National University of Vanuatu (NUV): Université Nationale de Vanuatu: Nasonal Yunivesiti blong Vanuatu
- Established: 2019
- President: Mr. Jean-Pierre Nirua (from September 1, 2020)
- Students: c1000 in 2023
- Location: Port Vila, Vanuatu 17°43′41″S 168°18′54″E﻿ / ﻿17.728°S 168.315°E
- Colors: White, green, red and yellow
- Website: www.univ.edu.vu/en/

= National University of Vanuatu =

National University of Vanuatu (NUV) was established by the Parliament on the 17th December 2019 via Act No. 34 of 2019 and opened in 2020.

The main campus, under development, is located in Port Vila and the university's purpose is to provide higher education advancement and lifelong learning through academic and professional excellence, The university offers teaching in both English and French, and research and international co-operation.

It incorporates the Vanuatu Institute of Teacher Education (VITE), Vanuatu Institute of Technology, Vanuatu Agriculture College, Vanuatu Maritime College, Vanuatu Nursing College, and Vanuatu Police College.

Former education minister and University of the South Pacific senior staff member, Jean Pierre Nirua, was appointed as the inaugural Vice-Chancellor for 5 years.

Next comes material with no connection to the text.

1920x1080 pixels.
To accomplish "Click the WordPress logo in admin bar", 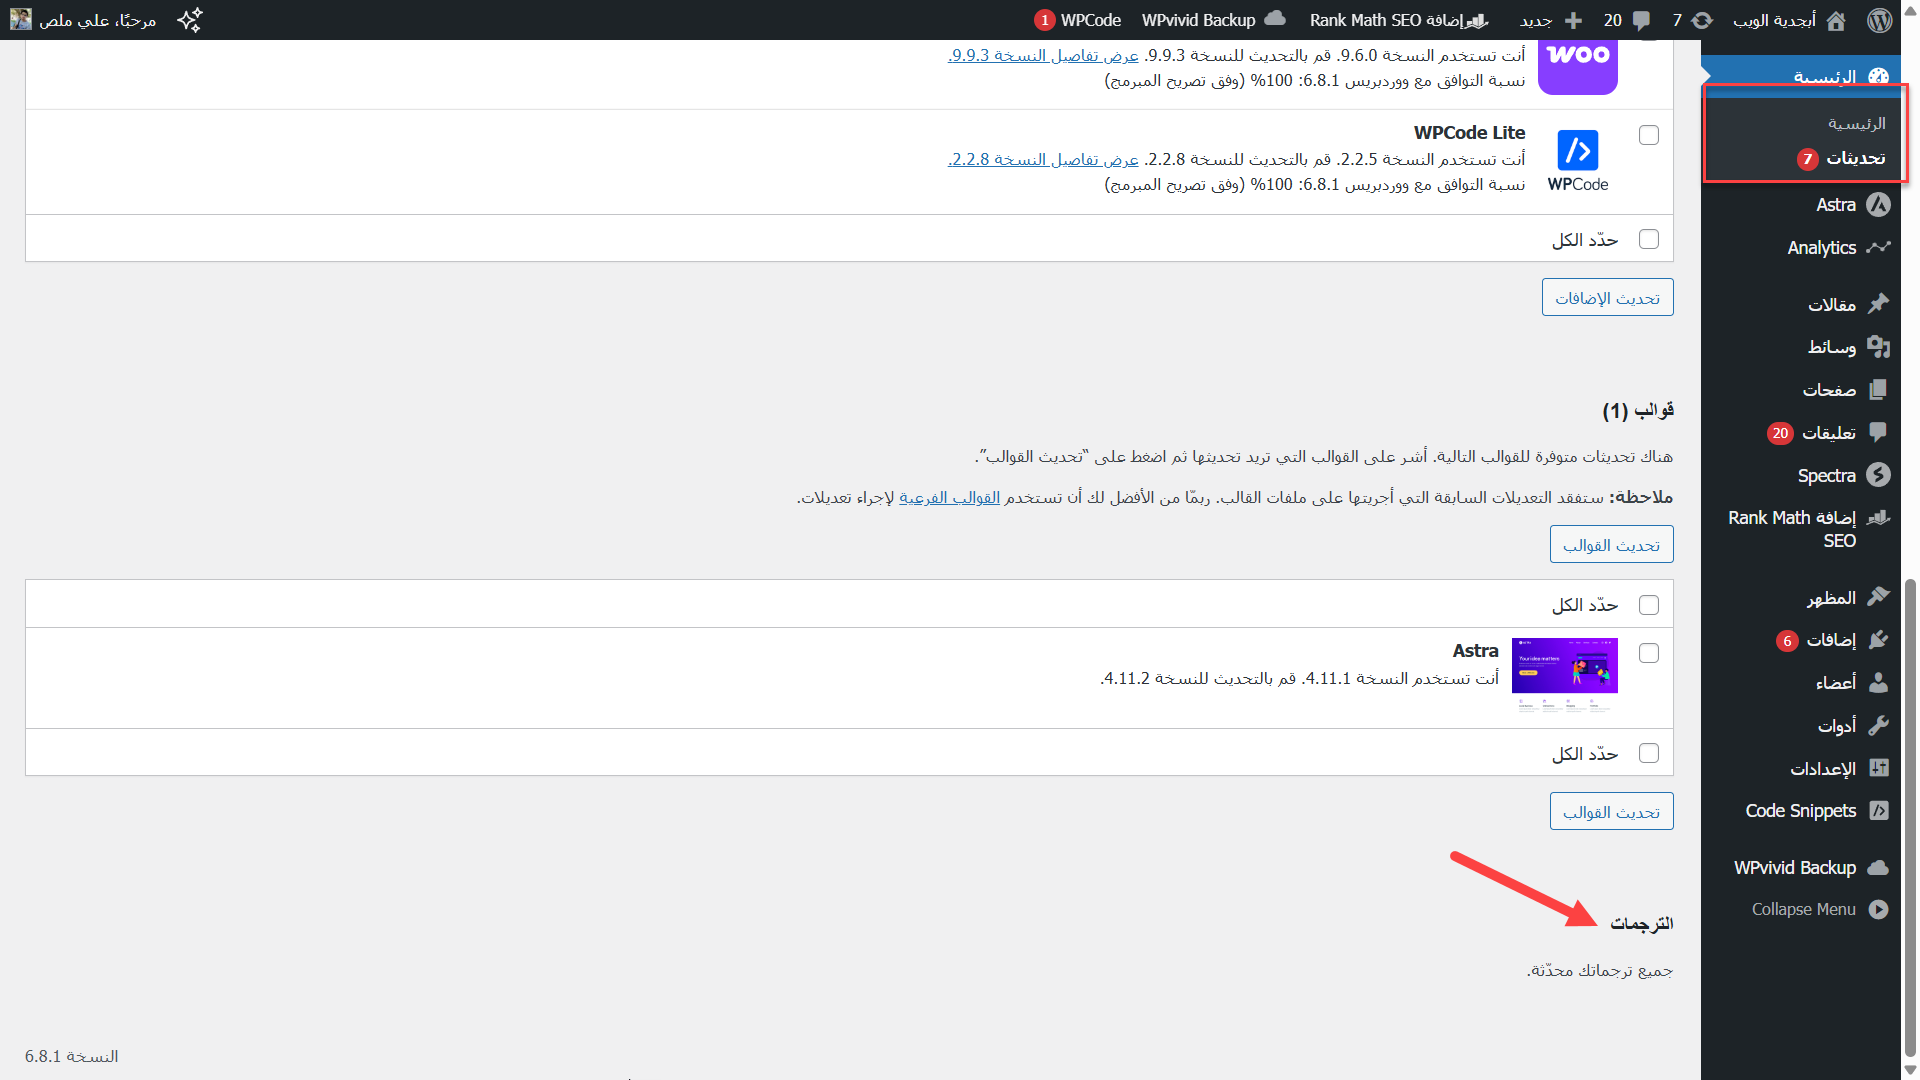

Alongside NUV, which is Vanuatu's first national university, the cross-Pacific University of the South Pacific continues to operate a campus in Port Vila.

==History==
The history of the NUV project is documented in conference proceedings, The Pacific Way, 50 years on by Jean Pierre Niura and Anne-Sophie Vivier (2024).

==Structure==
Management is through the Vice-Chancellor’s Office, a Council, and an academic Senate. Parts of the university are still under development.
- Faculty of Science and Technology consists of five schools, some still under development.
- School of Education/Ecole Supérieur du Professorat et de l'Education
- School of Agriculture (2026?)
- Faculty of Humanities, to incorporate a School of Vanuatu Arts, Languages and Cultures

There are research links to Institut de Recherche pour le Développement (IRD) and the Institut Pasteur, both in New Caledonia.

==Teaching==
Modest registration fees are charged to students.

Degrees Taught (incomplete):
- Bachelor of Tourism and Hospitality
- Information and Communication Technologies (ICT) Diploma
- BA/Licence education (primary and secondary)

The first graduation ceremony was held on 16th May 2025.